And while Atlassian and a few ones hold the line on never discounting at least some of their products, most of us need to employ discounting as a routine part of bigger deals and enterprise sales. In particular, at a practical level, you almost have to mark up your net targeted pricing by 20% … just so you can discount 10%-15%-20% on deals to get to your desired effective pricing.
But discounting has to be done right. It’s mainly a tool as part of the quid-pro-quo of getting a deal over the finish line. If you use discounting for anything else, it rarely gets you anywhere.
And one thing that I see struggling teams do, and especially struggling reps if you don’t have good checks and processes … is over-discounting.

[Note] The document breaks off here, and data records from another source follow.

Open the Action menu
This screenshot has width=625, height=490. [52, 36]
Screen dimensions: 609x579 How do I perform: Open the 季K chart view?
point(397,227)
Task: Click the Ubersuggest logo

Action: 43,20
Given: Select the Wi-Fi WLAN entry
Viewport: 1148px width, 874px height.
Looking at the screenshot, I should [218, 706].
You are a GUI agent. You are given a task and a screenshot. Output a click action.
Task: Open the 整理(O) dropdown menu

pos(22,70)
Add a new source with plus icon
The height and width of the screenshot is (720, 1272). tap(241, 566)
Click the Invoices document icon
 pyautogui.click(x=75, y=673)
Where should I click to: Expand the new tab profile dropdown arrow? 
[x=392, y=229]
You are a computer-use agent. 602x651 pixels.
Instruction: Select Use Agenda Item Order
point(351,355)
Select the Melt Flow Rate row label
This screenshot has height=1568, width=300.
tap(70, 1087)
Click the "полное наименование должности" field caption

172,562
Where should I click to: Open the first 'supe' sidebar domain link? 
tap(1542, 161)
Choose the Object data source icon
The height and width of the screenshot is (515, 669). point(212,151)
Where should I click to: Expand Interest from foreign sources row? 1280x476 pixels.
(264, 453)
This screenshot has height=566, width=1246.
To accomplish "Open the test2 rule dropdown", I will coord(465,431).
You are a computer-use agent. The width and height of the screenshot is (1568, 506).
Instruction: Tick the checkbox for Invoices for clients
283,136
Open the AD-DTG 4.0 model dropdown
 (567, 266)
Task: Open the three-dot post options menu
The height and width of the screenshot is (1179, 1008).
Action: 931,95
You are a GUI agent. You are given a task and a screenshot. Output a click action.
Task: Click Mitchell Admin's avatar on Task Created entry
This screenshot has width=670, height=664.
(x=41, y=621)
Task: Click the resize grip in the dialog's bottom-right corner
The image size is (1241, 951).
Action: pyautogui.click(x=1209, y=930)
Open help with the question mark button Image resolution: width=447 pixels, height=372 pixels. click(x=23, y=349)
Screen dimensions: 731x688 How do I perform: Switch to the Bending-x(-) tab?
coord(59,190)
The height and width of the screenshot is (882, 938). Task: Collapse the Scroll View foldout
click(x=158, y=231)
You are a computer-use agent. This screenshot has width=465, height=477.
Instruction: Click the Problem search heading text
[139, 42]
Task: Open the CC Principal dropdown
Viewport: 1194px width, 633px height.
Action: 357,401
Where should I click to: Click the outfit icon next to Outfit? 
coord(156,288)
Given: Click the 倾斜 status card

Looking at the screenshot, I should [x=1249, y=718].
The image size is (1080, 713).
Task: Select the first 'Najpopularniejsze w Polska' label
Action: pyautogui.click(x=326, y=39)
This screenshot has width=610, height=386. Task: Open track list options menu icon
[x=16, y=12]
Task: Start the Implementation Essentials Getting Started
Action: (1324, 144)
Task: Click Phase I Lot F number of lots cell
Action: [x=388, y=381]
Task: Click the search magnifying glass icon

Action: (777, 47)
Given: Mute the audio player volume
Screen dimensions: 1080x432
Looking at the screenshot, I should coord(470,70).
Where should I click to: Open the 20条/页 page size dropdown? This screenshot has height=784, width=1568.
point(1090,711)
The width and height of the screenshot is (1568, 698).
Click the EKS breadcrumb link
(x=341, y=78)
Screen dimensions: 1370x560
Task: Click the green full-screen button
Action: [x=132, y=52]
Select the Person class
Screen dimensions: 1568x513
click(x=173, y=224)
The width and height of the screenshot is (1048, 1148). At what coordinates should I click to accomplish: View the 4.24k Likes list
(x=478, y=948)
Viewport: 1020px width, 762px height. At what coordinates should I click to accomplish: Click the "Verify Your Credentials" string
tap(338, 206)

Think about it for a minute. If your product really is worth $20,000 a year … and that’s discounted from say $24,000 list … will discounting to $17,000 really be what makes the difference? No. The price alone, within a range, is rarely the most important part of why a customer does all the work to bring in a brand new product into their business and workflow.
And it’s worse than that:
- Having nothing to discuss but an overdiscount is a sign of weakness to prospects. Not the discount itself, it will be appreciated at some level. But the best products just sell themselves with more conifdence. More honesty. More awareness. And the weaker products tend to act a bit … desperate. Don’t send a signal of desperation.
- Overdiscounting can say you don’t actually care about the prospect. That’s bad. Yes, sales’ job is to close the deal. But if the prospect just isn’t ready, you need to support them. Get them more help. Another demo. More stakeholder discussions. Prospects understand you want to close the deal this month and this quarter, and if you treat them well, they’ll help get you there. But they are also look for signs you’re really a vendor they can trust.
- Overdiscounting is a sign the sales rep doesn’t know how to add value — and likely doesn’t really know how to sell the product in today’s macro environment. The world has changed. The playbook from 12 months ago rarely works today. Many sales reps haven’t evolved.
- Overdiscounting can actually quietly kill a deal. Because it means there’s nothing left to discuss. What do you do next? An over-over discount?
Even at little old SaaStr, we just ran a somewhat accidental A/B test on overdiscounting for our 200+ sponsors. We didn’t actually discount pricing further per se, but we ran an experiment to see if longer payment terms lead to increase sales. The result? They led to worse sales. Materially worse sales. The 50% of the deals in the test that stuck to standard Net 30 terms closed the most, and the fastest. Anything else was overdiscounting, and led to worse outcomes.
To be specific, 43% of our own sponsors renewed for the next SaaStr Annual early when they were given a standard discount. And only 38% did with nonstandard terms. It didn’t help at all. In fact, it hurt.
I’ve watched this unfold so many times. Price fairly, and adjust pricing if times change. But Overdiscounting never really leads to more deals closing, if the product is clearly valuable and fairly priced. It just burns a lot of internal energy.